At 24, Alison is at the start of her meteorological career and she will be one of the youngest participants within the project. She added: “This expedition will give me a much better understanding of climate change issues as well as giving me an international network of contacts among women with interests in this field. I also hope the expedition will give me longer-term benefits for my leadership capabilities that will improve my performance as I progress in my career at the Met Office. I am ambitious, but I realise that reaching a senior position needs a range of skills and experience and I think this expedition will equip me with a unique set of skills and experiences.
“Working with so many successful and inspiring fellow female scientists will be an experience to remember and draw upon for the rest of my life.”

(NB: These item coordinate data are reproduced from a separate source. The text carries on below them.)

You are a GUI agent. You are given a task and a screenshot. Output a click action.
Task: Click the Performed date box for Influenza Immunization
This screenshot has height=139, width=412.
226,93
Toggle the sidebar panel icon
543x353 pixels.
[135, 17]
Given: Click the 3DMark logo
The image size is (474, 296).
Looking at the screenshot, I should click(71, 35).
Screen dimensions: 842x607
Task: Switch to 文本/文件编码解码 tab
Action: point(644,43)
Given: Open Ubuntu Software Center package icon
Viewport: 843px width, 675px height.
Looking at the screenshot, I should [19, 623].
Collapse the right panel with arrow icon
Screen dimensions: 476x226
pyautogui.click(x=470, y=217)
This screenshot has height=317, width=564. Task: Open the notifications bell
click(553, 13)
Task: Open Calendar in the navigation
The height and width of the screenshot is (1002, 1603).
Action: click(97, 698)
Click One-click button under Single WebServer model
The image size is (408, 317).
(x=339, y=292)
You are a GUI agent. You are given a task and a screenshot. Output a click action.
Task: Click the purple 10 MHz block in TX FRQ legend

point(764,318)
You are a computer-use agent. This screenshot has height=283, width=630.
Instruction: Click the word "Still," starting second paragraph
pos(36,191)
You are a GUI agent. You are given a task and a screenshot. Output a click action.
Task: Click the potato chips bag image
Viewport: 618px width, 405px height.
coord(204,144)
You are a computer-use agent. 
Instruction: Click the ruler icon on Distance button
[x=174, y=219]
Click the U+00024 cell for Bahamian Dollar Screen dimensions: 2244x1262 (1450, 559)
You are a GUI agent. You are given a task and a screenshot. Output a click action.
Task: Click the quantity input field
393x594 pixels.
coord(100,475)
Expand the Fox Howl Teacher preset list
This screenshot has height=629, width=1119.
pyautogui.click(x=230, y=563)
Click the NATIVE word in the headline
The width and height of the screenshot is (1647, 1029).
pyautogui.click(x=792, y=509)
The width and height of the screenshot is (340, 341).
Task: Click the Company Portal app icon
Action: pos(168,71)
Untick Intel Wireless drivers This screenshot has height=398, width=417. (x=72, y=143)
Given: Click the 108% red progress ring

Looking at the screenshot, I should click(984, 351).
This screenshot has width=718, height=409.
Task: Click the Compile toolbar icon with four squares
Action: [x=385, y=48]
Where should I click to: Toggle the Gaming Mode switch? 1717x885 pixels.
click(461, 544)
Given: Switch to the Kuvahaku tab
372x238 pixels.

The expedition takes place during December. Setting sail from Ushuaia in Argentina, the team will spend three weeks exploring the Antarctica Peninsula by boat while learning about leadership skills and the scientific significance of the continent. The expedition leaders hope to visit bases belonging to many different nationalities on the Peninsula to gather differing views on climate science. Alison added: “We will also explore some rarely-visited areas and ones where some of the first intrepid explorers such as Shackleton landed.”
The Homeward Bound idea originated in Australia, where it has been developed by Fabian Dattner, social entrepreneur, leadership expert and activist for women. As well as Dr Jess Melbourne Thomas, co-founder of Women in Polar Science and a marine ecological-modeller working in the Australian Institute of Marine and Antarctic Science and the Australian Antarctic Division.
Fabian Dattner said: “The Homeward Bound project is not only focusing on the astonishing expedition to the Antarctic but will be a ten-year outreach initiative that promotes women with a science background into positions of leadership affecting policy around the sustainability of our planet.”
Felicity Liggins is the Met Office STEM outreach manager. Commenting on the opportunities created by the Homeward Bound project for encouraging women to work in science, technology, engineering and maths (STEM), she said: “It’s 2016 and in the UK women still make up only 21 per cent of the workforce in occupations related to science, technology, engineering and maths. To help us improve this, it’s vital that girls at school and women throughout their careers see that leadership roles are open to them.
“Role models can really help in this, and the Homeward Bound project is a great opportunity for early career scientists like Alison to gain new skills, networks and confidence, eventually becoming role models themselves and providing inspiration to the next generation.”
As a major STEM employer, the Met Office aims to increase understanding of the real-world applications of these subjects.